▸ **What to work on**
A: Copy the blog post on Russian health care, starting with "In the new Russia, millions" and going on through "back their health.", and replace "poisons" with "toxins".
B: According to the blog post on Russian health care, what percentage of Russian children does the Scientific Center of Children's Health estimate are born with "health deviations"?
C: Continue the blog post on Russian health care from its last sentence.

▸ **Exercise passage**

***

Monday, October 09, 2006

Dying for Good Health Care in Russia

This morning's Los Angeles Times ran part two of the paper's series on Russia's demographic crisis, "The Vanishing Russians."

In my earlier entry on part one of the series ("
Russia' s Dying Population"), I remarked how dramatically fast Russia had fallen from the ranks of the great powers. There's some triumphalism here, on my part, for the Soviets were the United States' mortal enemy during the post-World War II era, and the end of the Cold War was seen as ushering in a "New World Order" of superpower cooperation amid resurgent international institutionalism.

Today, however, in reading the second installment on the Russian health care crisis, I felt sadness, bitterness, and even a bit anger. For a country that was once a model for aspiring socialist political systems the world over, the health crisis of Russia's population is an embarrassing tragedy, with dire implications for the lives of the Russian people. No one should have to live like this, even citizens of our once great rival for world hegemony:

Russia's steep population decline in the 15 years since the collapse of the Soviet Union has many causes, but the end of the Soviet healthcare system and the debut of free-market medicine have added to the slide.

In the new Russia, millions are born sick. Many succumb to poisons in the air and water around them, or are slowly killed by alcohol, cigarettes or stress. Most are too poor to buy back their health.

The overwhelmed healthcare system can't help much. Although medical care still is nominally free, in practice all but the most basic services are available only to those able to pay hefty fees.

Bribes, the cost of superior treatment even in the Soviet era, are a feature of nearly every successful medical transaction. They can ensure that a patient will be admitted to a decent hospital and increase the chances that a doctor will be diligent.

For the well-off — mostly foreigners and those who struck it rich in Russia's transition from communism — there are gleaming "European medical centers" with modern equipment and foreign-trained physicians who charge $100 a visit. Everyone else is relegated to foul-smelling infirmaries with stained sheets, no food and a dearth of equipment as basic as a functioning X-ray machine. The doctors work for as little as $140 a month.

The Scientific Center of Children's Health, a branch of the Russian Academy of Medical Sciences, estimates that 45% of Russian children are born with "health deviations," including problems of the central nervous system, faulty hearts, malformed urinary tracts and low birth weight.

Heart disease and strokes among those younger than 40 have increased by as much as 36% in the last five years, said Yevgeny Chazov, who heads the Russian Cardiological Center in Moscow and was personal physician to most of the Soviet leaders since the Leonid I. Brezhnev era.

***

▸ **Supplied data**

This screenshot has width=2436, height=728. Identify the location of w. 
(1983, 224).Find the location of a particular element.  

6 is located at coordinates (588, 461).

***

▸ **Answers for the exercise**
A:
In the new Russia, millions are born sick. Many succumb to toxins in the air and water around them, or are slowly killed by alcohol, cigarettes or stress. Most are too poor to buy back their health.

B: 45%

C:
Russian President Vladimir V. Putin has responded to the problem, pushing healthcare to the top of the nation's priorities. This year, his government is spending $24.6 billion to more than quadruple some doctors' salaries, build hospitals, buy ambulances and equipment, pay for more surgeries, vaccinations and AIDS treatment, and subsidize medicines for children and pregnant women."

It finally took Putin himself to understand what was happening," said Murray Feshbach of the Woodrow Wilson International Center for Scholars in Washington, who has long studied health and demographics in Russia. "But it's very late."
This is an outstanding article, which deserves a close read. The health crisis in Russia is part of the larger "Russian problem" that will face the world in coming decades -- the situation of a pseudo-democratic state, rife with corruption and oligarchic power, with a crumbling military infrastructure (especially in the realm of strategic nuclear weapons), combined with a destablilizing nationalities problems and terrorist threats. These Russian developmental challenges are often forgotten amid other world crises on the international agenda, but how they unfold will have dramatic implications for global security.

Be sure as well to check out
the article's photo gallery slide show, especially the pictures from Karabash, the industrial region about 1000 miles east of Moscow known as the world's most polluted location during the 1990s.

Karabash is a poster-town for the tremendous environmental costs associated with the Soviet Union's classic surge model of industrialization, which relied on massive inputs of natural resources, grinding human labor, and little concern for ecological ramifications. In Karabash today, deaths exceed births by 3.5 to 1 (statistically aligned, of course, with the entire country's demographic free fall). As one Karabash residents noted:
"No one in this town isn't sick. Not a single one. If they don't have bronchitis, they have problems with their stomach. If it's not the stomach, it's the heart," said Alevtina Nazarova, 40. "It's all because of the gas. You walk in the street, you come home and you cough like a madman."